School of Civil and Environmental Engineering 

Ph.D. Thesis Defense Announcement:

Real-space Density Functional Theory at Large Length and Time Scales

 By 

Qimen Xu

 Advisor: 

Dr. Phanish Suryanarayana 

Committee Members: 

Dr. Andrew J. Medford (ChBE), Dr. Edmond Chow (CSE), Dr. Arash Yavari (CEE), Dr. John E. Pask (Lawrence Livermore National Lab.)
 

Date & Time: 

Wednesday, January 12, 2022, at 3:30 PM (EST)
 

Location:  

https://bluejeans.com/263959781/0759
 

Over the course of the past few decades, quantum mechanical calculations based on Kohn-Sham density functional theory (DFT) have become a cornerstone of materials research by virtue of the predictive power and fundamental insights they provide. However, while less expensive than wavefunction based methods, the solution of the Kohn-Sham equations remains a formidable task. In particular, the computational cost scales cubically with the number of atoms, severely limiting the range of physical systems accessible to such first principles investigation.

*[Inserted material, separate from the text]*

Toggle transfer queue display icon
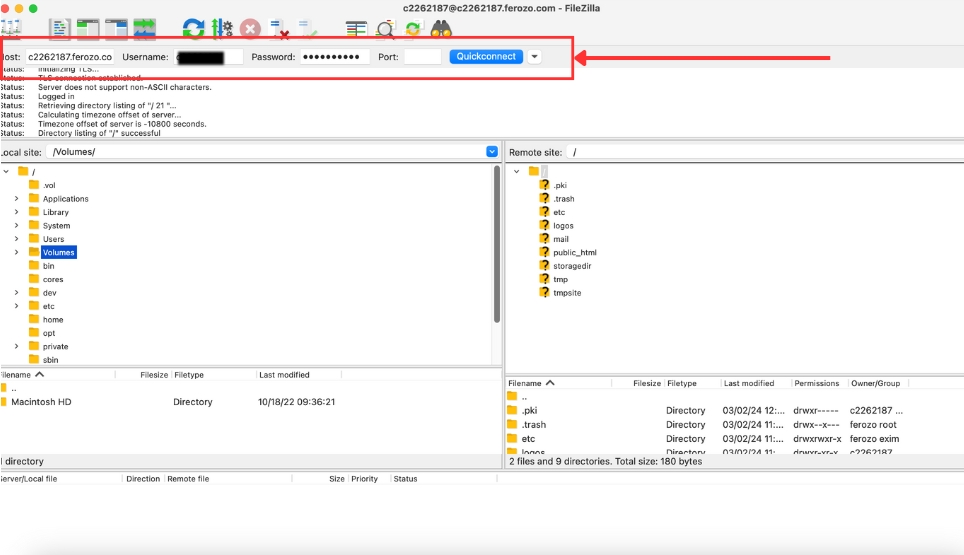Screen dimensions: 964x555 pos(144,28)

The planewave pseudopotential method has been among the most widely used techniques for solving the Kohn-Sham problem. The underlying Fourier basis is complete, orthonormal, diagonalizes the Laplacian, and provides spectral convergence for smooth problems. However, the Fourier basis restricts the method to periodic boundary conditions, whereby finite systems, as well as semi-infinite systems, require the introduction of artificial periodicity with large vacuum regions. Moreover, the global nature of the Fourier basis hampers scalability on parallel computing platforms, limiting the system sizes and time scales relevant to phenomena of interest.
This dissertation has the following main contributions. (i) We present an open-source software package for the accurate, efficient, and scalable solution of the Kohn-Sham equations using real-space methods, referred to as SPARC. The package is straightforward to install/use and highly competitive with state-of-the-art planewave codes, demonstrating comparable performance on a small number of processors and order-of-magnitude advantages as the number of processors increases. (ii) We have developed a discrete discontinuous basis projection (DDBP) method to accelerate real-space electronic structure methods several fold, without loss of accuracy, by systematically reducing the dimension of the discrete eigenproblem that must be solved, via projection in a highly efficient discontinuous basis. In calculations of quasi-1D, quasi-2D, and bulk metallic systems, we find that accurate energies and forces are obtained with 8–25 projection basis functions per atom, reducing the dimension of full-matrix eigenproblems by 1–3 orders of magnitude. (iii) We present the SQ3 method, a density matrix based method for Kohn-Sham calculations at high temperature that eliminates the need for diagonalization, thus reducing the cost of such calculations significantly relative to conventional diagonalization based approaches. Upon implementation of the method in the SPARC code, we found systematic convergence to exact diagonalization results and significant speedups relative to conventional diagonalization based methods of up to ∼2x, with increasing advantages as the temperature and/or number of processors is increased.